I feel pretty bad for Yegge because he always talks about how excited he is to work at Google and this is the kind of response he gets for being progressive.
You have to think that Brin was sort of 'stung' by Yegge's airing Google's laundry in public like that so he's zinging back, but still, he's had time to process it and come up with a more politic response. If he'd softened it with ' ... but he raises some good points and it's provoked discussion ...' it'd be ok but as it is it's a blowoff and diss. In Yegge's place I might leave.
We know how he feels about Amazon ;) Somehow I don't think MSFT is going to be a fit for him either.
Oracle? Perish the thought.
Facebook? Maaaaybe.
There are precious few companies out there who give the amount of freedom to engineers that Google employees enjoy. For all its problems, Google is still one of a kind - unless Yegge wants to play the startup game for a while.
He can always start or join a startup. He's a well known and well respected engineer. His name on the corporate letterhead guarantees at least a years funding if not more.
Also, if you looked in the comments of his G+ page there was no shortage of job offers there.
It might even have been a missed opportunity. Brin (or better yet Page) could have posted a public reply that said, to the effect of:
Yegge is absolutely right, I've been thinking along similar lines recently, and now is a great opportunity to do something about it. I'm issuing the same edict as Bezos - every Google product must expose its full functionality via public API. From today, Yegge is in charge of coordinating and making it happen. etc etc
One of the issues that Google seems to face is that a form of technical debt is catching up with them. They've had the same three officially approved languages for a decade now - C++, Java, Python - with Go on the way to becoming a fourth. But that rules out interesting new ones like Scala, Clojure, Erlang, Haskell that might 1) be good tools for particular projects, and 2) attract great developers.
Requiring all their products to interact via published API only might enable increased polyglot programming and a more diverse and interesting tech ecosystem.
Must take issue with one point - whatever technical debt they may have amassed has little to do, I suspect, with holding on to the same boring old programming languages too long.
The shareholders should fire Brin if he suggests re-writing boring old "legacy" code in a sexy new language!

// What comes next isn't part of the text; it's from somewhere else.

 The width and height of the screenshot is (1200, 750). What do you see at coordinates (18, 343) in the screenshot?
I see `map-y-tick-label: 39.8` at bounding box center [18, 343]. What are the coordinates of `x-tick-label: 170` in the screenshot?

Haha, I certainly didn't mean to imply any of Google's current stuff should be rewritten. It's all very high quality, performant. Rather, I was thinking of new projects that might benefit from other languages or platforms.

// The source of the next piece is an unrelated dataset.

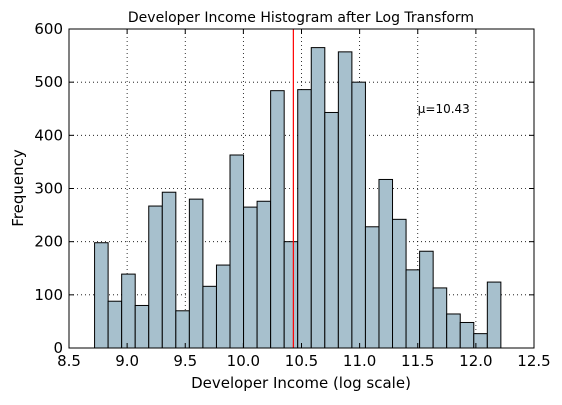  What do you see at coordinates (360, 361) in the screenshot?
I see `x-tick-label: 11.0` at bounding box center [360, 361].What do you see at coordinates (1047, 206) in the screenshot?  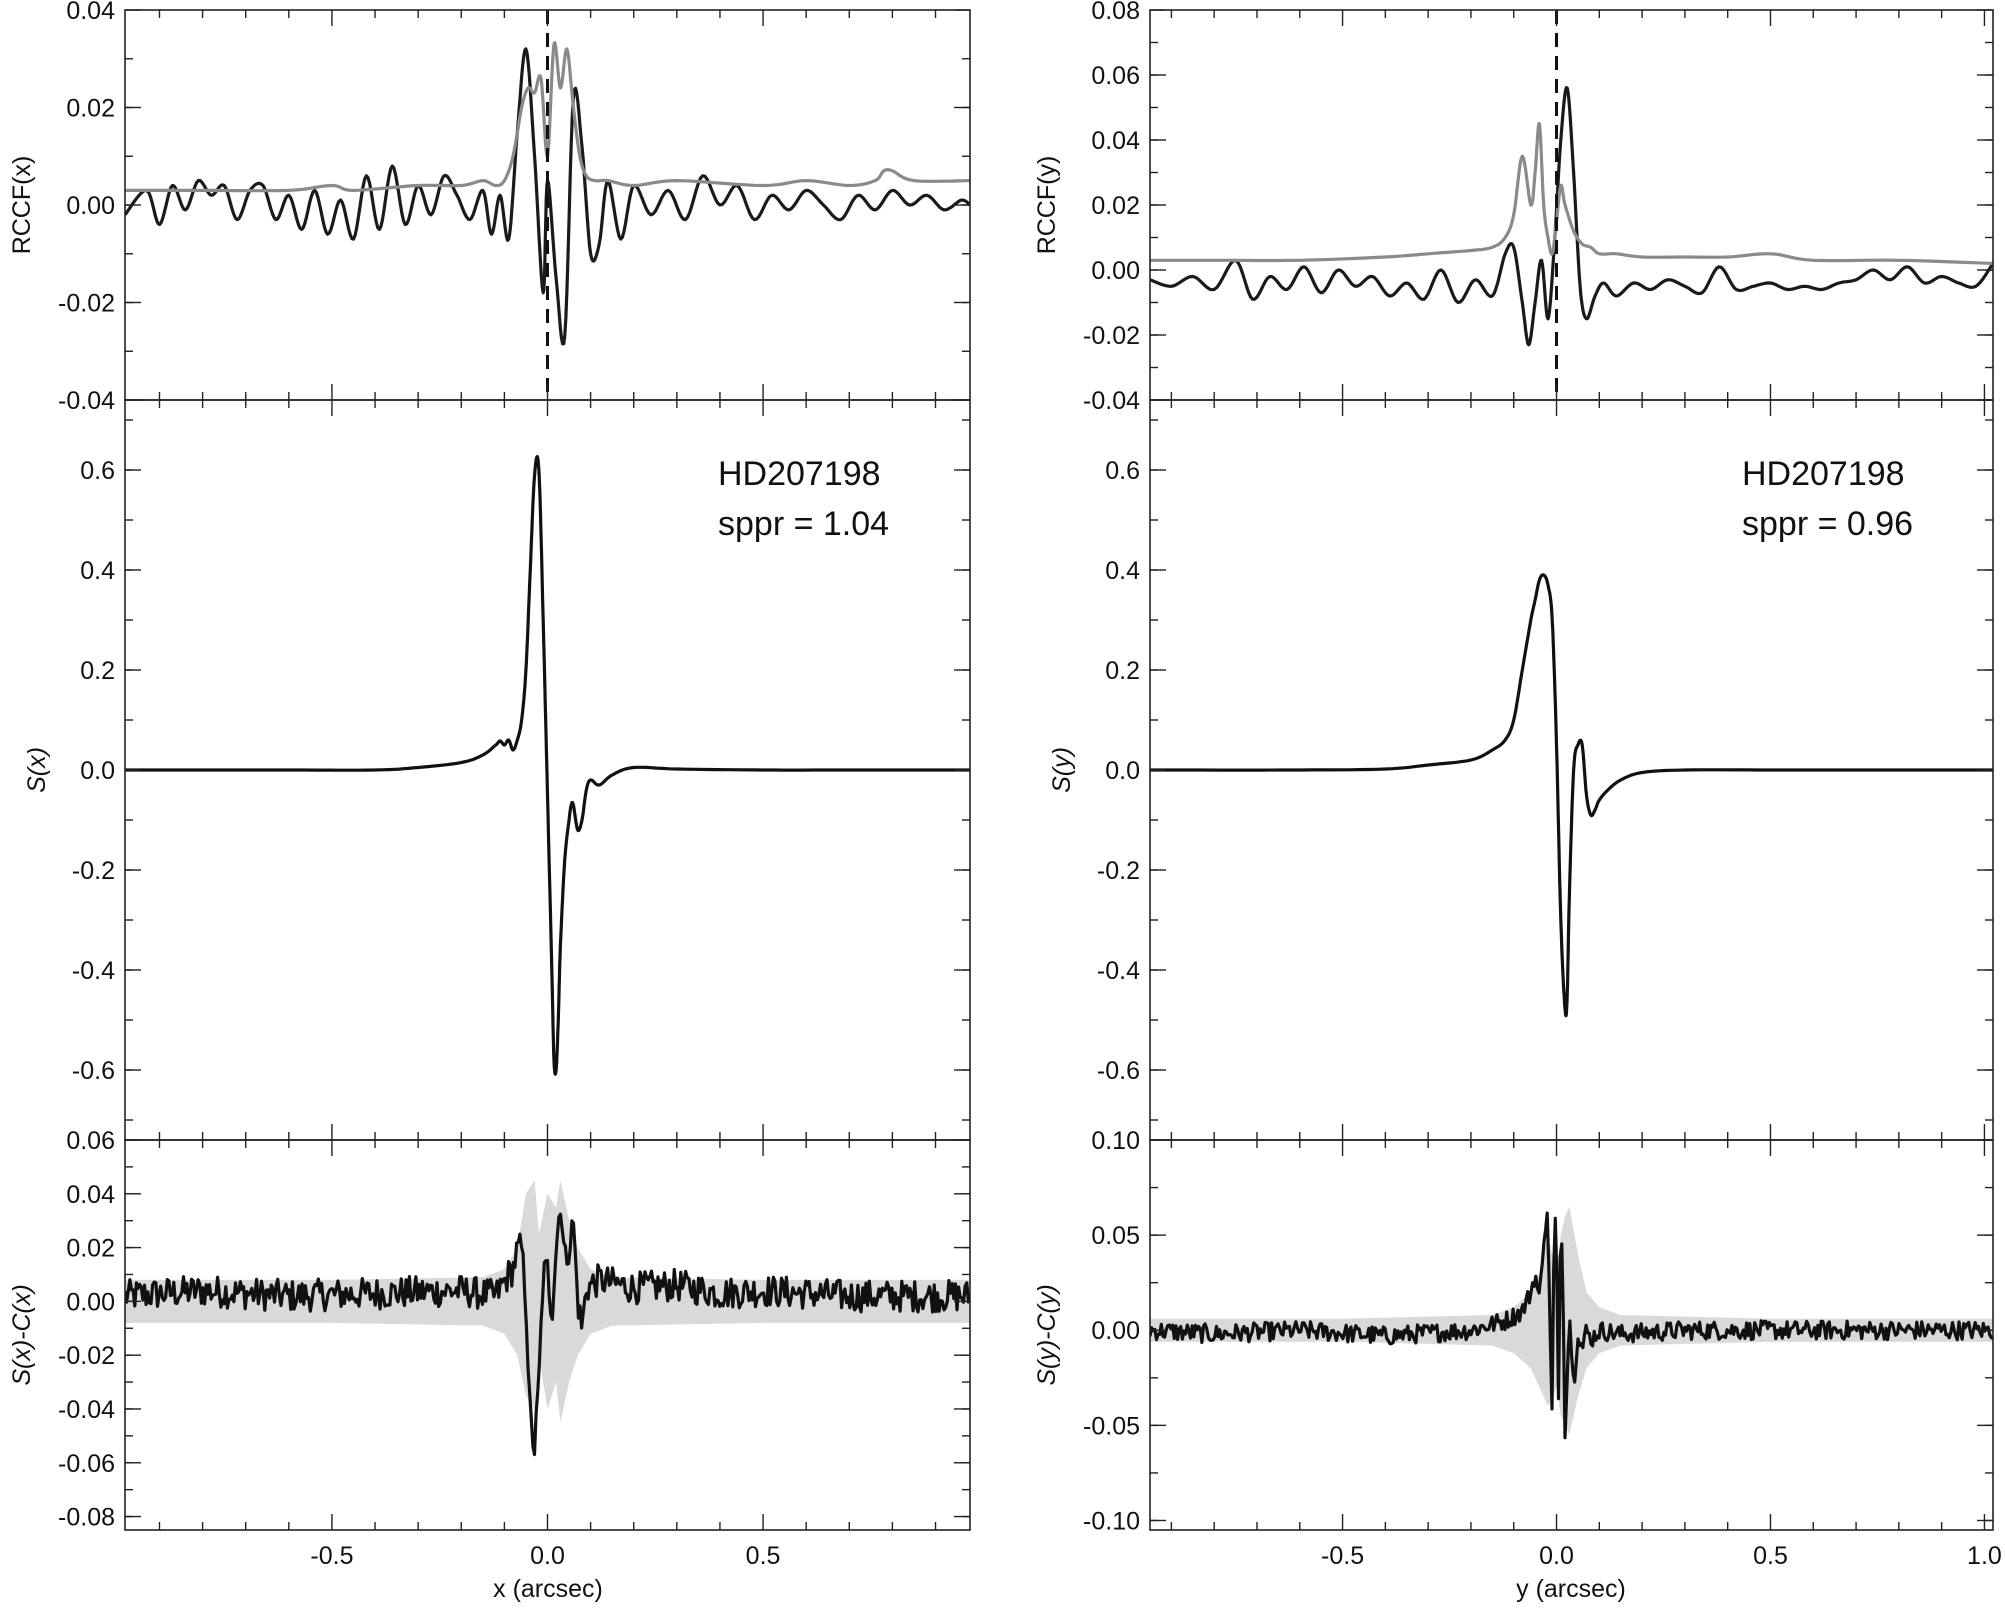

I was only referring to the other statement in the article that they didn't fire him because of some reason (forgot - maybe because nobody can realistically be expected to figure out what is being shared with whom on G+).
No value statement about holding a job at Google was intended. Although he repeatedly claimed it was his dream job.
In Brin's defense, Yegge is very wordy and prone to go off on tangents. Although I got through the leaked G+ post, I stopped reading several of his blog posts less than half way through, and I am much less busy than Brin is. Also, unlike me, Brin probably already knew the facts about Amazon revealed in the G+ post.